▸ **Task description**:
Collect each line of the records containing the string "agent".

▸ **Material provided**:
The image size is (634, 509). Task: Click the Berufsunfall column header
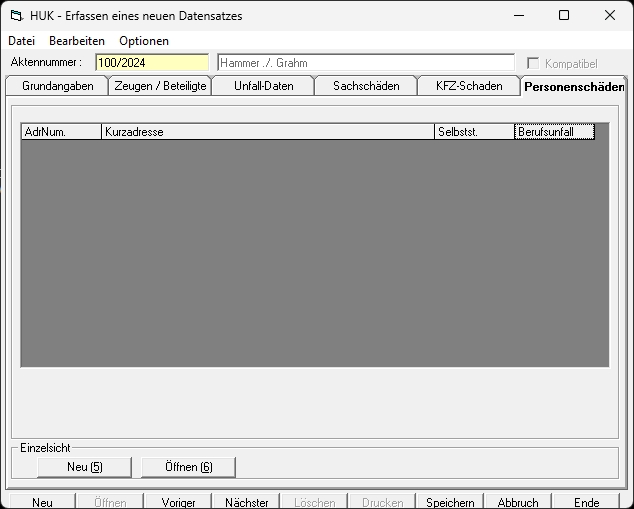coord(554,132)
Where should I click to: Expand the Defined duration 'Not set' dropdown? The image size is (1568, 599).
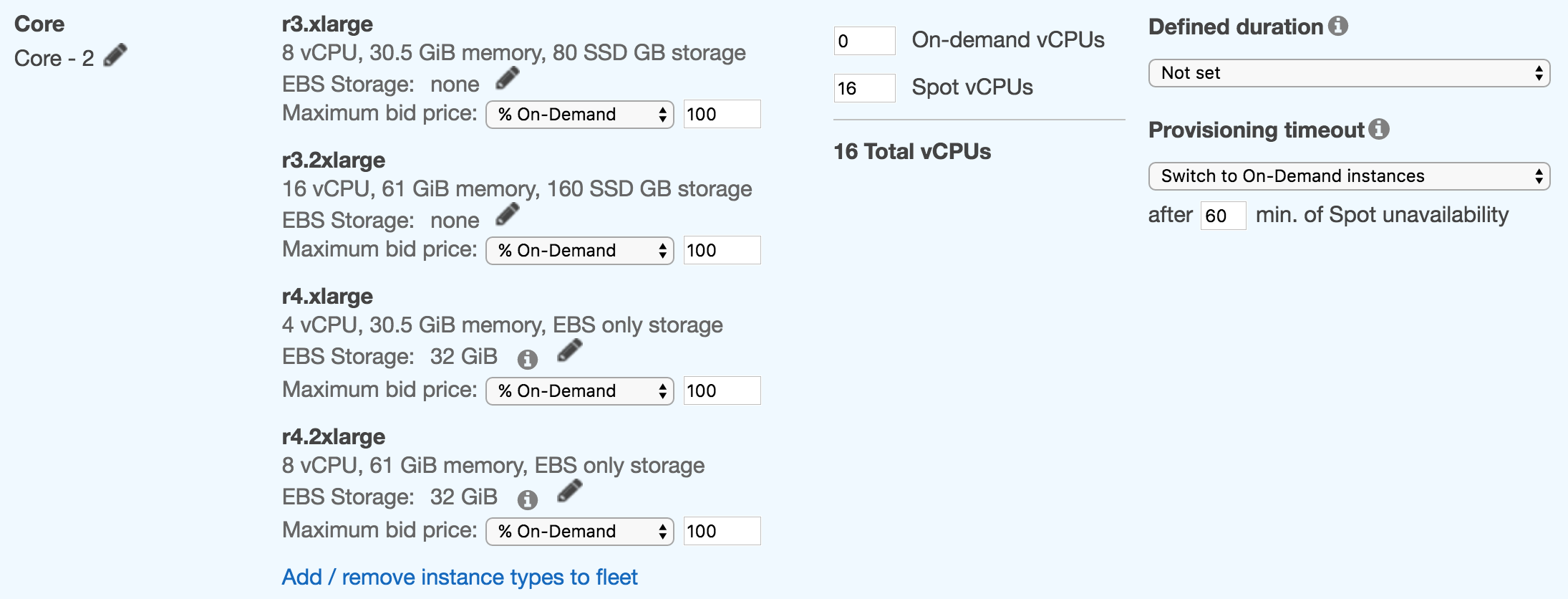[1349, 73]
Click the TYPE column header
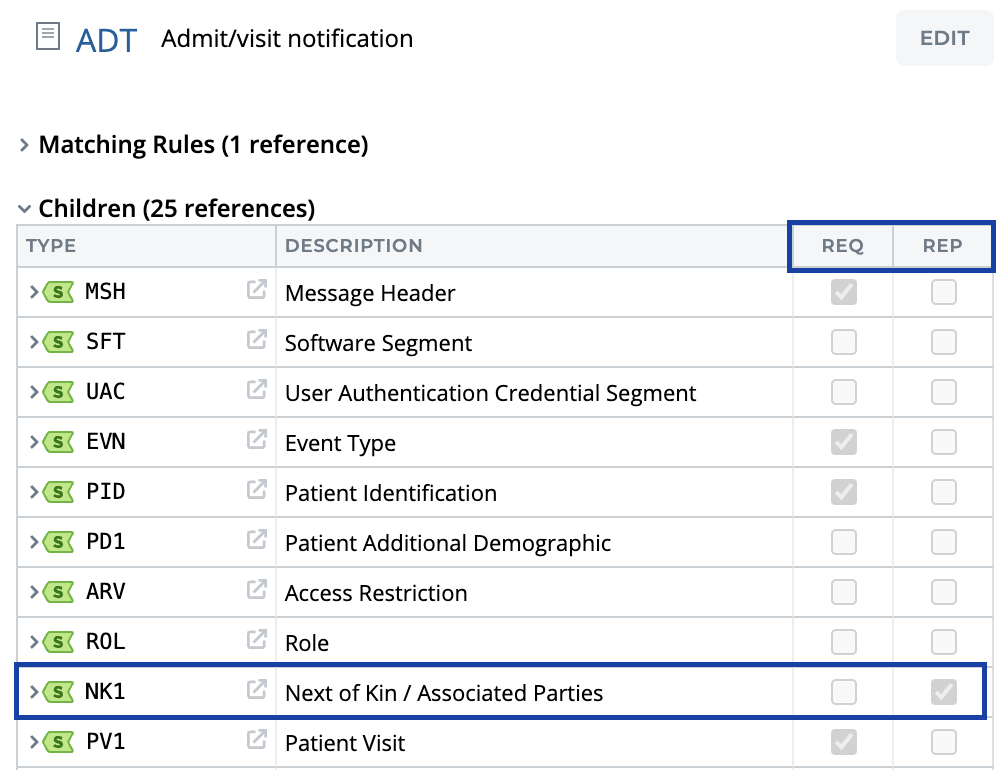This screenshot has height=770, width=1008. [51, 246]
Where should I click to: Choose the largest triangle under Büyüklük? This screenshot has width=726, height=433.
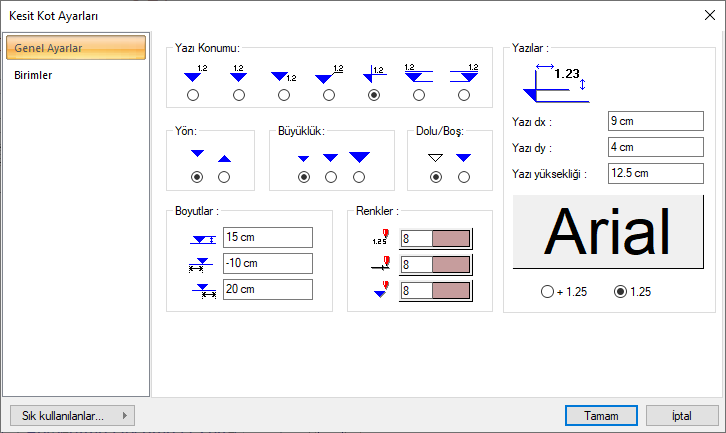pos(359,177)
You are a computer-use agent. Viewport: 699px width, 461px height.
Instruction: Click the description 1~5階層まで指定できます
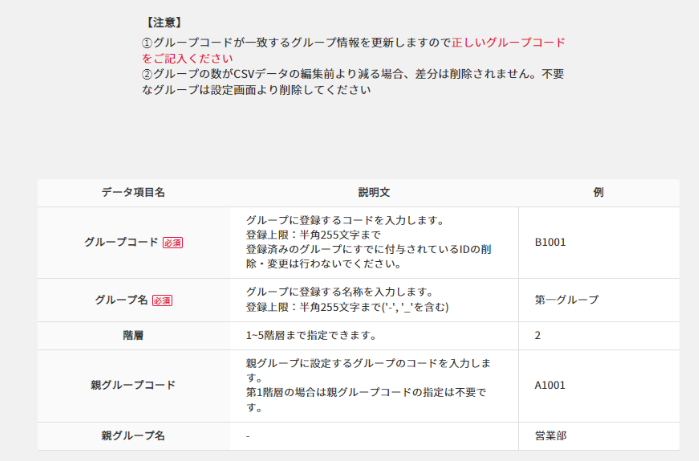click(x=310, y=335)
--
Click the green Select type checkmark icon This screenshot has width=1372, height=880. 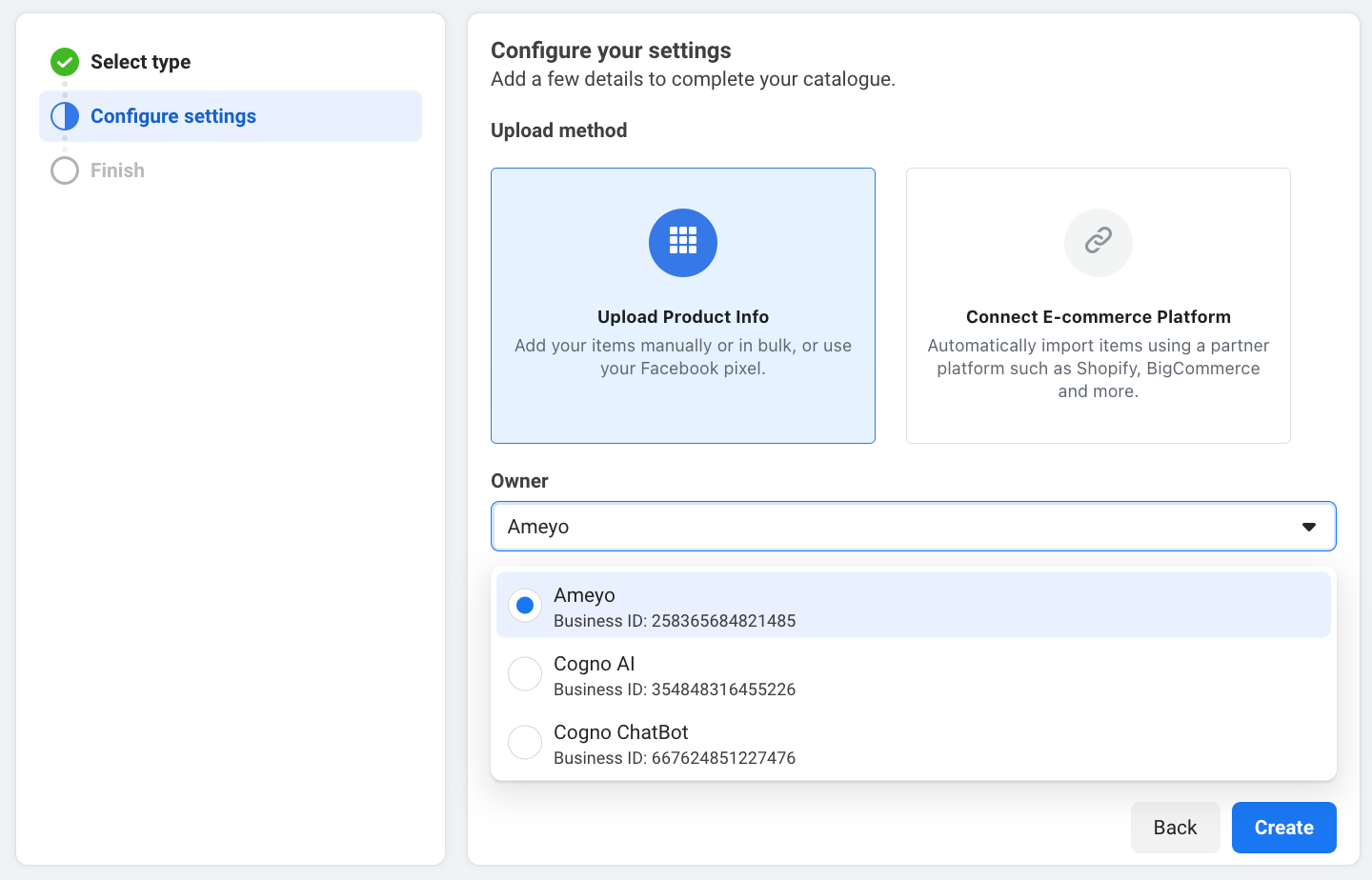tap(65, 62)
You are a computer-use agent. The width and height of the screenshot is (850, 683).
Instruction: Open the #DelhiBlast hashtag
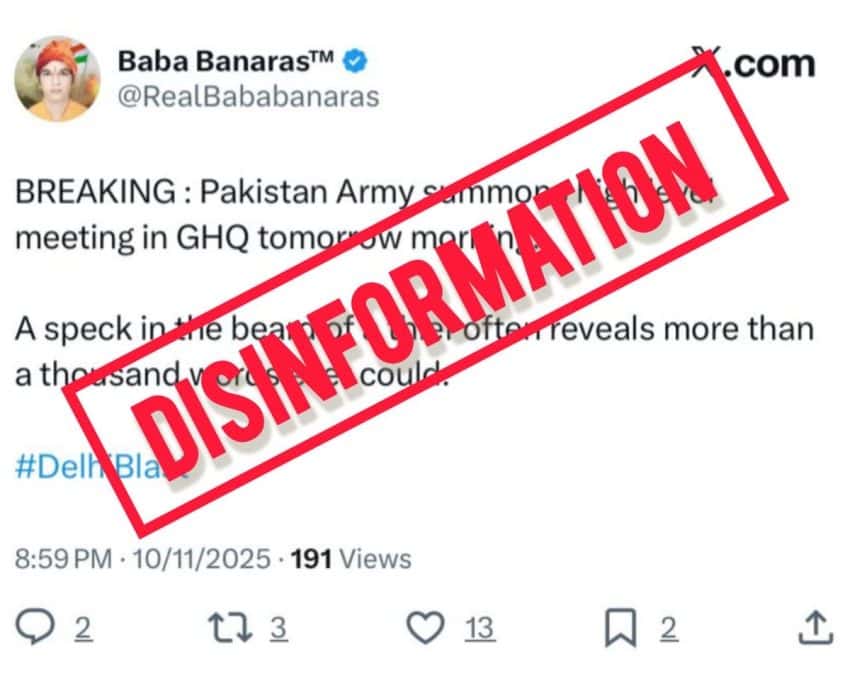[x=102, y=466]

▸ **Expected answer**:
You are a computer-use agent. Viewport: 699px width, 461px height.
You are a computer-use agent. The width and height of the screenshot is (850, 683).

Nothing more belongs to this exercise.